(DATASET EXTRACT Opens)
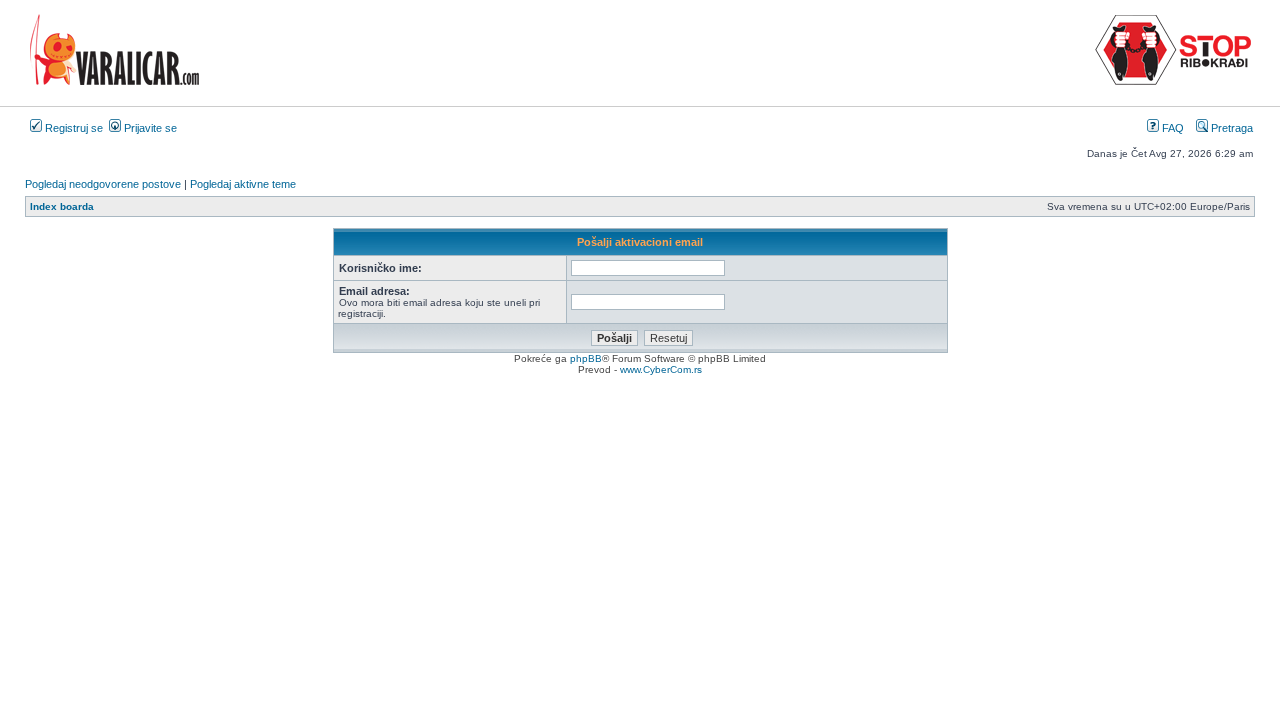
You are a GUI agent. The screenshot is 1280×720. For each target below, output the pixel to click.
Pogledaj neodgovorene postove (103, 184)
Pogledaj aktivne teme (243, 184)
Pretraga (1230, 128)
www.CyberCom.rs (661, 369)
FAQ (1171, 128)
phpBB (586, 358)
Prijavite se (149, 128)
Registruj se (72, 128)
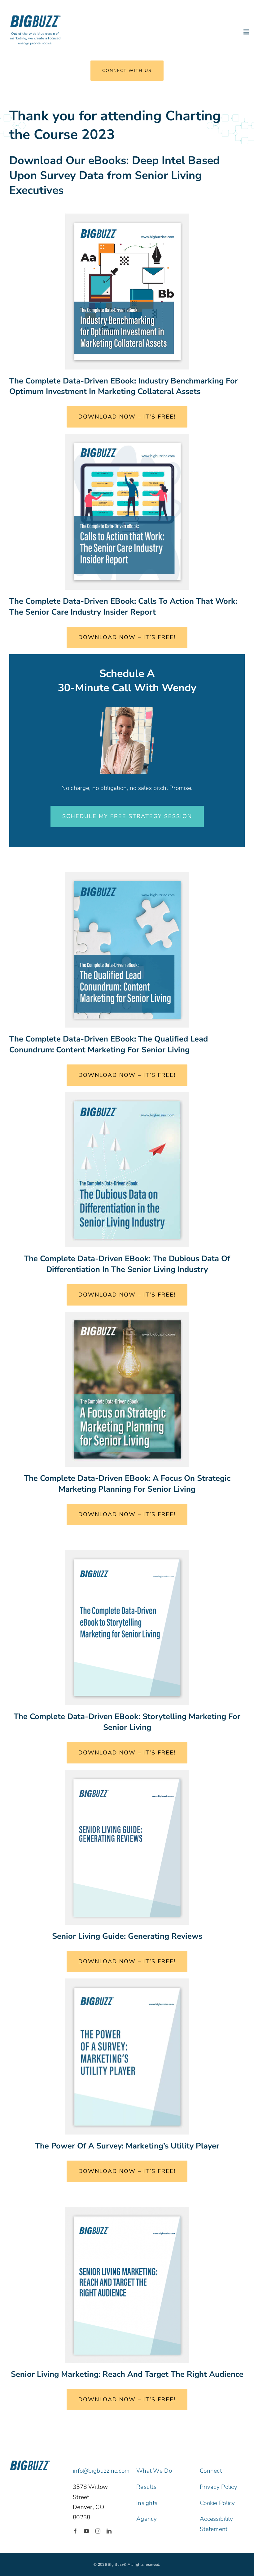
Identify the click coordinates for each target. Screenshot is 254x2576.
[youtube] (86, 2531)
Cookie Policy (217, 2503)
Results (146, 2487)
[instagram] (97, 2531)
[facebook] (75, 2531)
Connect (211, 2471)
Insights (146, 2503)
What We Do (154, 2471)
(DATASET EXTRACT Closes)
INSTRUCTIONS FOR THE TASK: Copy every record exactly, leaving the pictures out.

RESPONSE AREA:
You are a GUI agent. The screenshot is 1280×720. For each target below, output the pixel to click.
Pogledaj neodgovorene postove (103, 184)
Pogledaj aktivne teme (243, 184)
Pretraga (1230, 128)
www.CyberCom.rs (661, 369)
FAQ (1171, 128)
phpBB (586, 358)
Prijavite se (149, 128)
Registruj se (72, 128)
Identify the click coordinates for each target. Screenshot is 254x2576.
[youtube] (86, 2531)
Cookie Policy (217, 2503)
Results (146, 2487)
[instagram] (97, 2531)
[facebook] (75, 2531)
Connect (211, 2471)
Insights (146, 2503)
What We Do (154, 2471)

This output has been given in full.